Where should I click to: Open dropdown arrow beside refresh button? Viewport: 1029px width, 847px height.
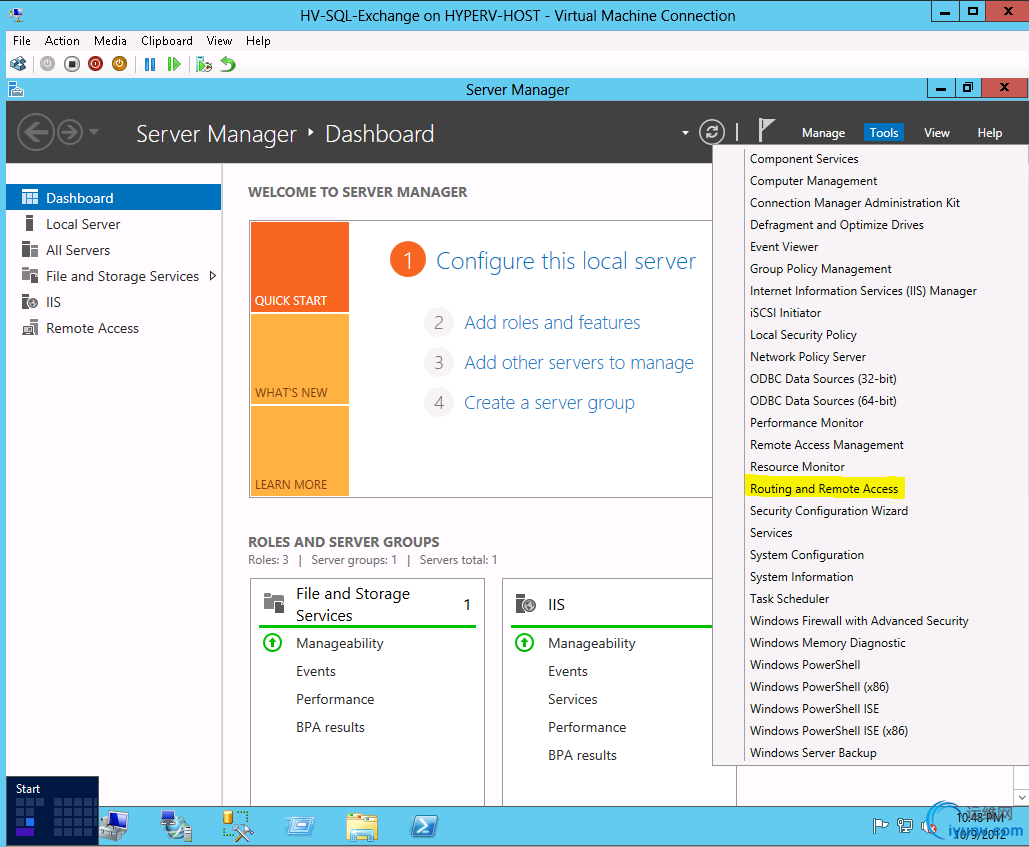tap(685, 132)
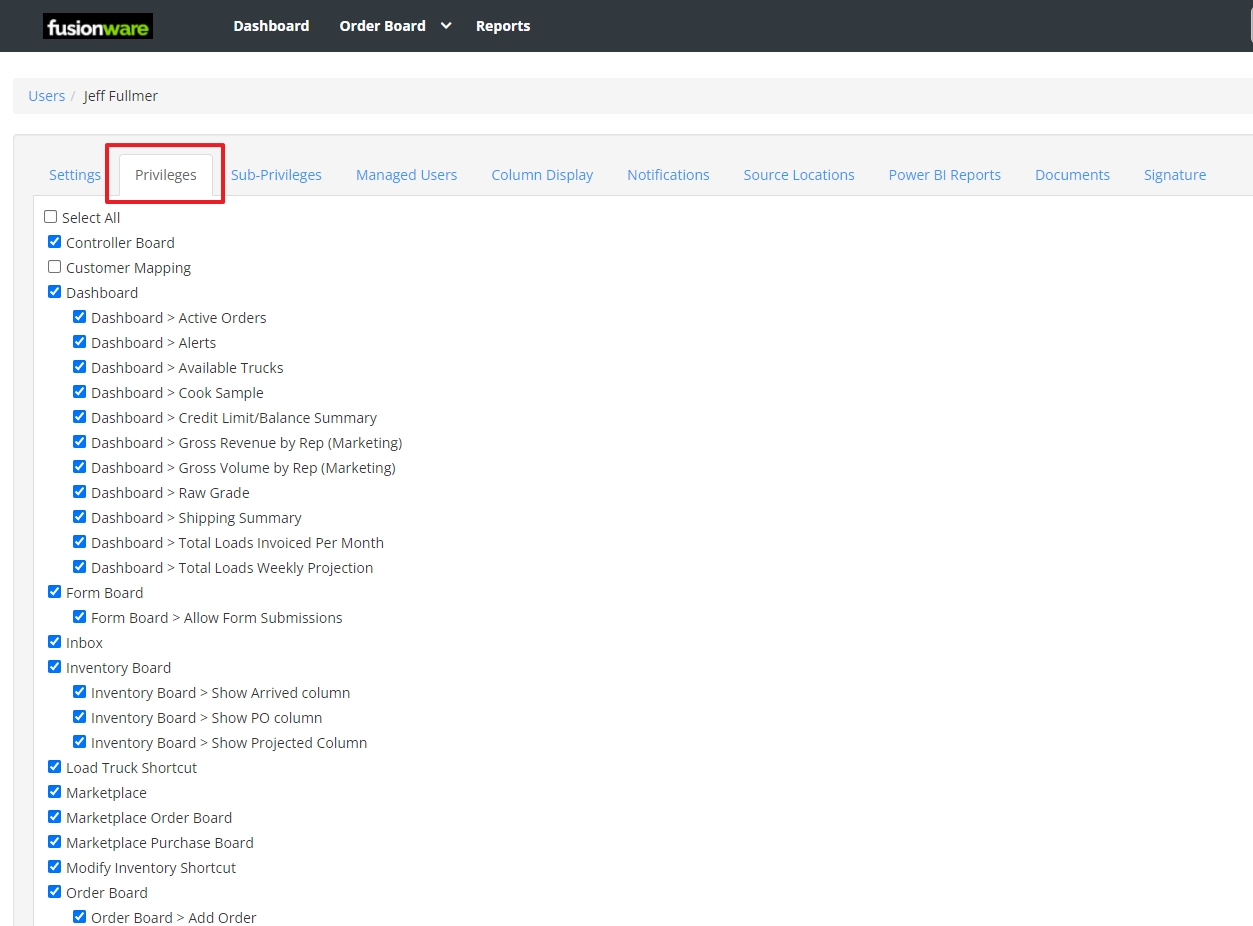Click the fusionware logo

click(97, 26)
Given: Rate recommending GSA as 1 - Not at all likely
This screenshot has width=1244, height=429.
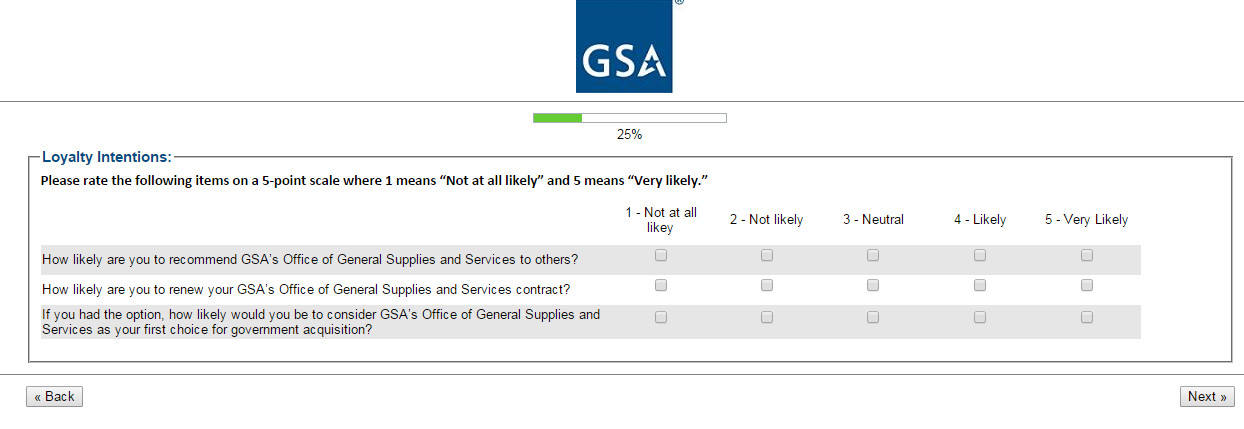Looking at the screenshot, I should (x=661, y=255).
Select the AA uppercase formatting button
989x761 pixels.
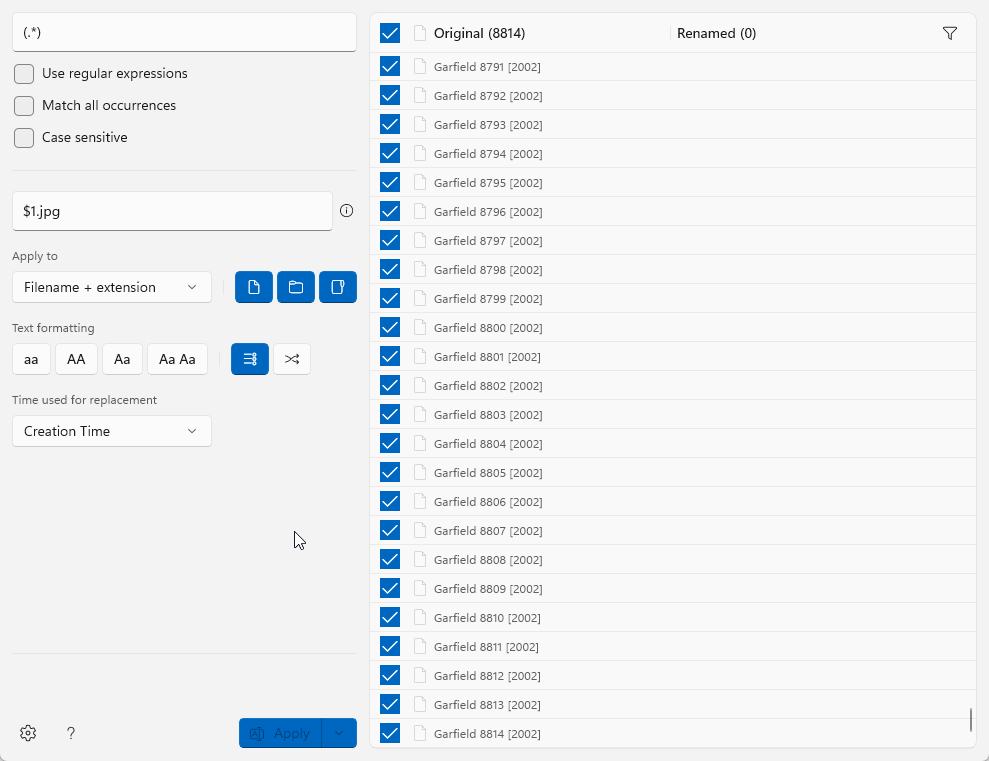tap(76, 359)
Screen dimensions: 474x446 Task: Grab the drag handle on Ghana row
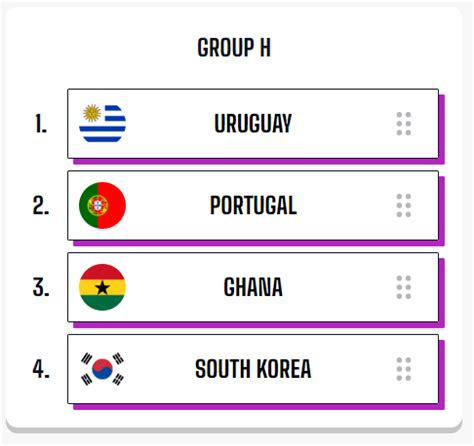pyautogui.click(x=404, y=287)
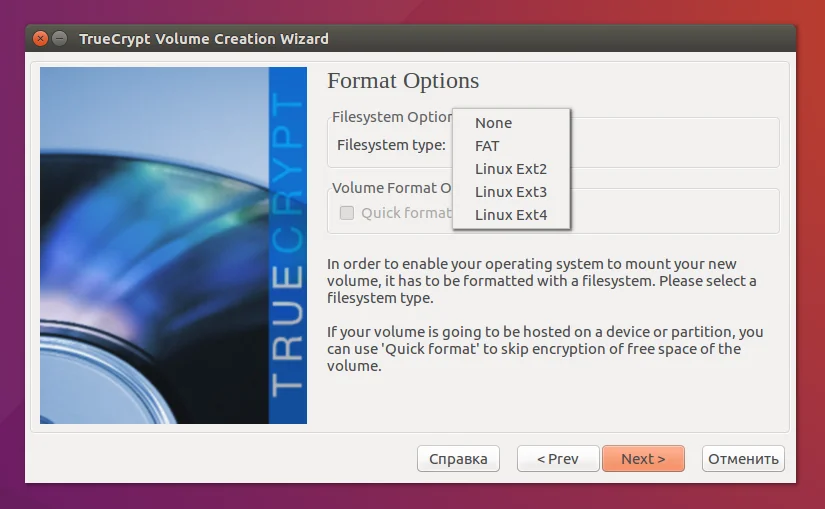This screenshot has height=509, width=825.
Task: Pick Linux Ext2 from dropdown list
Action: (511, 169)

= = = = =

> WORK REQUEST: Leave out the pictures and reproduce the rest of the records exactly.

> WRITTEN RESPONSE:
Where should I click to: Open dropdown arrow beside refresh button? Viewport: 1029px width, 847px height.
tap(685, 132)
Click the fusionware logo

click(97, 26)
Given: Rate recommending GSA as 1 - Not at all likely
This screenshot has width=1244, height=429.
Looking at the screenshot, I should (x=661, y=255).
Select the AA uppercase formatting button
989x761 pixels.
tap(76, 359)
Screen dimensions: 474x446 Task: Grab the drag handle on Ghana row
pyautogui.click(x=404, y=287)
This screenshot has height=509, width=825.
Task: Pick Linux Ext2 from dropdown list
Action: (511, 169)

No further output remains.